O despertar das bestas

besta

Os desembargadores do TRF-4 deveriam ler os comentários dos leitores da Folha ao vigoroso artigo de Mário César Carvalho, no qual ele reage ao espetáculo deprimente encenado ontem em Curitiba no qual ele reage ao espetáculo deprimente encenado ontem em Curitiba com Sérgio Cabral sendo exibido acorrentado aos fotógrafos pelos “policiais da Lava Jato”, este troço disforme que se formou sob a batuta de Sérgio Moro e dos garotos dallagnol, tal como se fez neste blog, inclusive nos conceitos terríveis sobre o ex-governador.
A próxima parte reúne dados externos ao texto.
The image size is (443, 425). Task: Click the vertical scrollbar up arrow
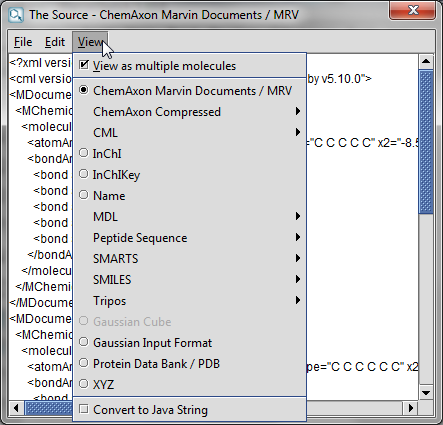[426, 61]
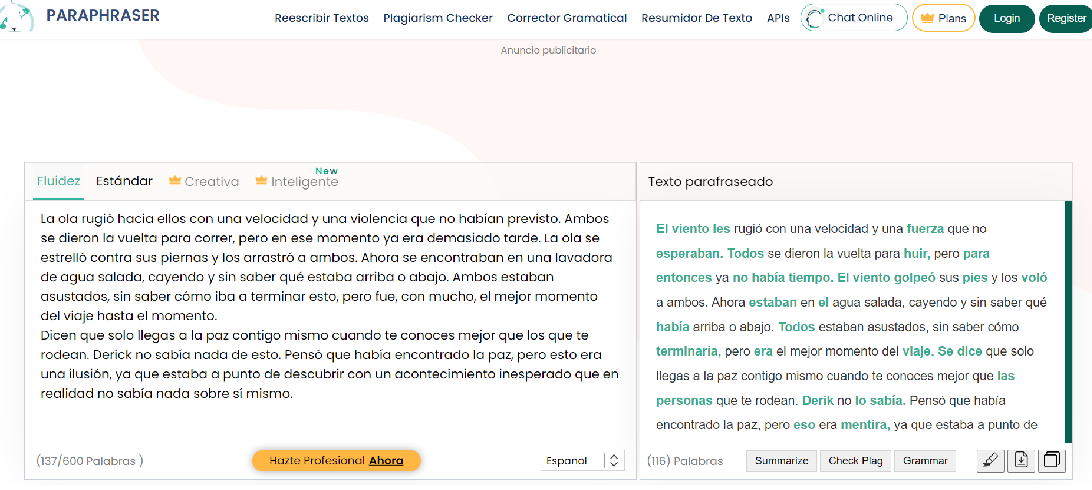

A humilhação das correntes nos pés tem um parentesco óbvio com a condução coercitiva, mecanismo que a Lava Jato usou e abusou até ele ser vetado em caráter provisório pelo ministro Gilmar Mendes, do Supremo Tribunal Federal.
A condução coercitiva tinha como função espezinhar o investigado, apesar de os procuradores, a Polícia Federal e até juízes alegarem que era para evitar que os investigados combinassem versões sobre os fatos investigados. O problema é que a lei não prevê o uso da condução coercitiva para esse caso. Ela só é autorizada quando o investigado se recusa a depor, o que não era o caso na Lava Jato.

O caso das correntes é pior porque não há justificativa alguma para essa medida medieval.
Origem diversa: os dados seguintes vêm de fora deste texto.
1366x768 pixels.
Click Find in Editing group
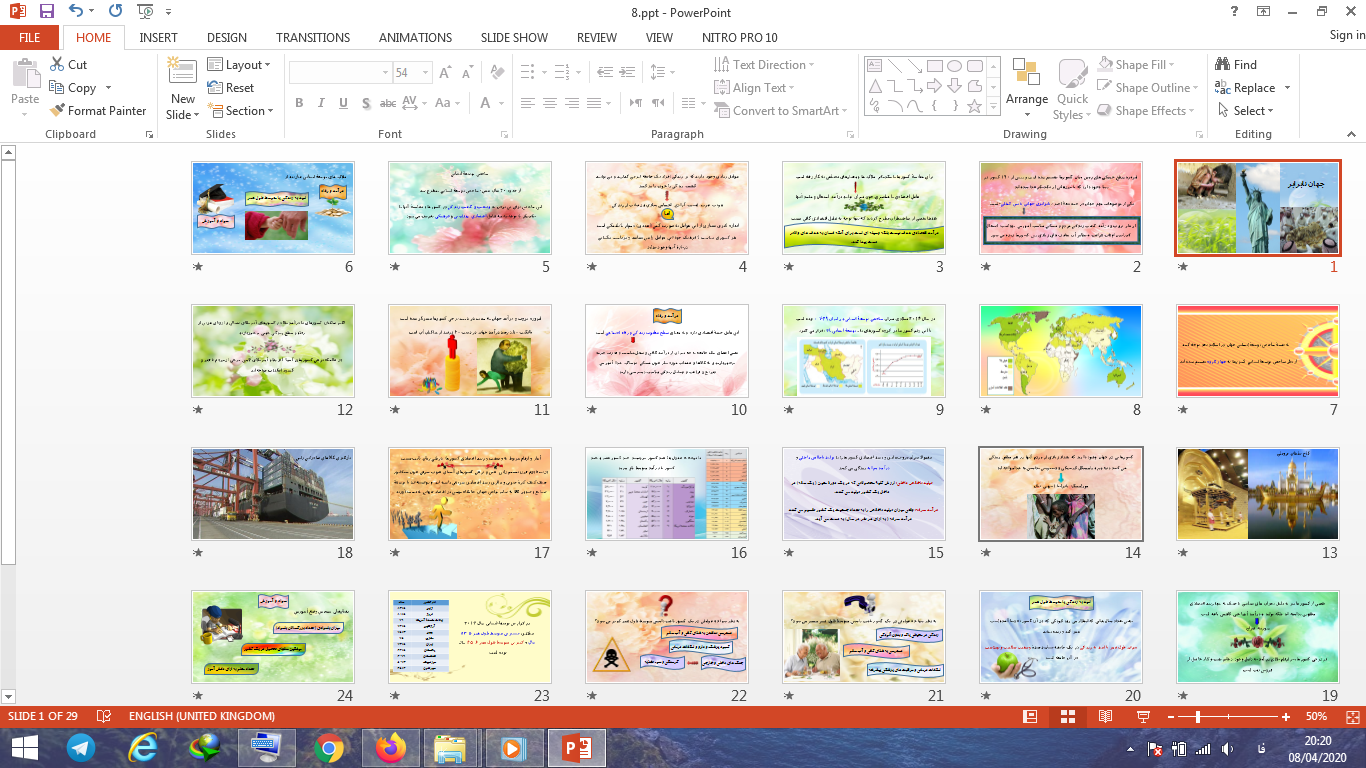(1236, 64)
Da defesa da civilização do texto, mesmo favorável à Lava Jato, logo abaixo, desce-se à barbárie dos comentários. Há prazer, há alegria sádica em ver um ser humano assim, exibido como até a um animal aprisionado chocaria ver. “Bolas de ferro”, sugerem, “garrote”.

É bom que suas excelências vejam a bestialidade, a imundície que as “Mãos Limpas” brasileira trouxeram à tona na sociedade. O quanto de brutalidade, de estupidez, de selvageria brotou da ação espetaculosa de uma Justiça que deixou de lado a presunção de inocência,  o equilíbrio silencioso do Juiz, o rigor do Direito Penal, onde não se autorizam suposições, e uma sentença que já se determinara muito antes que o processo chegasse a Curitiba.
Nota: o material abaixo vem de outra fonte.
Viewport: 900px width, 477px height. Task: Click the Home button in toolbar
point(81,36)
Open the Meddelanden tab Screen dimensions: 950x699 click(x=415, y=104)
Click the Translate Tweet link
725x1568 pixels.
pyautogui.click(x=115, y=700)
Correntes nos pés é humilhação porque remete ao passado escravocrata do Brasil, ao tempo em que capitães do mato desfilavam com negros arrastando correntes nas ruas do Rio, Salvador e Recife para que eles não ousassem mais fugir. Era uma lição muito clara: “Veja só o que acontece com quem desafia os senhores de escravos”, escreve Mário César.

Então, senhores desembargadores, os senhores se disporão ao papel de feitores, de bispos da Inquisição que apenas assentem, obsequiosos, ao magister dixit do impiedoso (exceto para os seus) Papa Moro, que ergueu uma turba de incendiários, de linchadores, uma matilha sedenta de sangue e de morte?

Marcelo Auler, em seu blog, escreve sobre os bastidores do julgamento que farão e observa que, no Judiciário, existe desconforto com a transbordante autoridade de Moro até sobre seus colegas juízes, ainda bem. Mas desconforto maior deve haver com a onda de furor que ele ergueu e que se expressa num bolsonarismo que não é majoritário, mas é assustadoramente expressivo.

Reflitam, porque este é um caminho que leva ao nazismo, onde a estrela era amarela, mas bastava para os campos de tortura e extermínio.